Some in Labour will indignantly protest that Labour is a party of remain, but that it is also seized with dealing with the very real and wide range of societal problems Tory austerity has caused. That is fair comment, but think about that, and Labour’s Brexit positioning, in the context of this by-election.
If Labour had stood down, co-operating with the Lib Dems, it would have been a tacit admission that it was not capable of standing on its own remain credentials. It would also demonstrate that the Lib Dems are the party of remain for the purposes of this by-election, bolstering their credibility in the first electoral test of a new Conservative Prime Minister, held just days after that PM takes office.
As it is, Labour is running, possibly as a remain party (taking its cue from Drakeford and Watson), possibly not (taking its cue from the Milne, Murray, McClusky, Murphy tendency around Corbyn). Whatever, it is clearly not remain enough to back a remain alliance. So, when it gets electorally hammered, its irrelevance as a party of remain in a seat it has represented more than any other party will have been demonstrated – along with the fact that it cannot cope with the co-operative instincts of many Remainers.
What if Labour makes the case that there are more important things than Brexit, maintaining its position of constructive ambiguity, hoping to talk about other critical issues such as the impact of Tory austerity? That Brexit isn’t the all-defining issue the commentariat – or hated mainstream media – think it is? That is fine until the public votes along Brexit lines – for the Brexit Party and the Lib Dems – confirming that, in reality, Brexit is the issue that matters to them most.
In the end, the Brecon and Radnorshire by-election – combined with the local elections and the European election – is likely to demonstrate the catastrophic folly of predicating a strategic position on Brexit on a tactical electoral position of constructive ambiguity, which is necessarily limited in its ability to speak to the long-term and the much-sought certainty that voters are desperate for.

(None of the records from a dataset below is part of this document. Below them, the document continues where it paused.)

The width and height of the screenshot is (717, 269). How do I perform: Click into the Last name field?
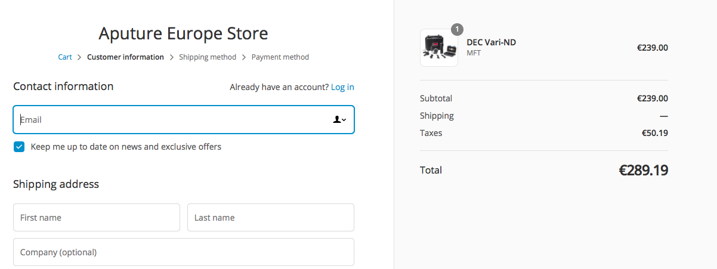tap(271, 218)
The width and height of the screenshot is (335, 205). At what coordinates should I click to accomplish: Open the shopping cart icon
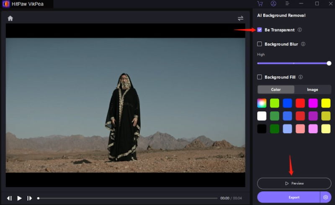[x=260, y=4]
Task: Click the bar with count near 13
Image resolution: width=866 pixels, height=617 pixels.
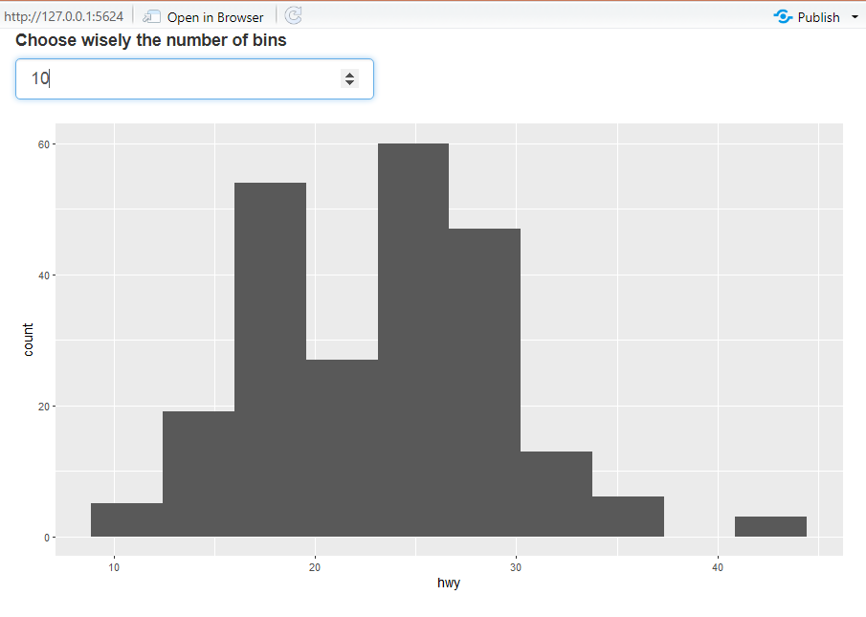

The electorate are not stupid. They know that politics is about more than Brexit. But they are also realising that the defining battle-lines in the Brexit debate represent broader world views about society, the future, the past, and Britain’s position internationally. They then see that the party-political landscape, which informs and is informed by an electoral system, a media, and political institutions that service binary narratives, and which hitherto has entrenched the interests of Labour and the Conservatives, is shifting axes – and they are picking sides.
By failing to pick a side, Labour are in the process of rendering themselves irrelevant.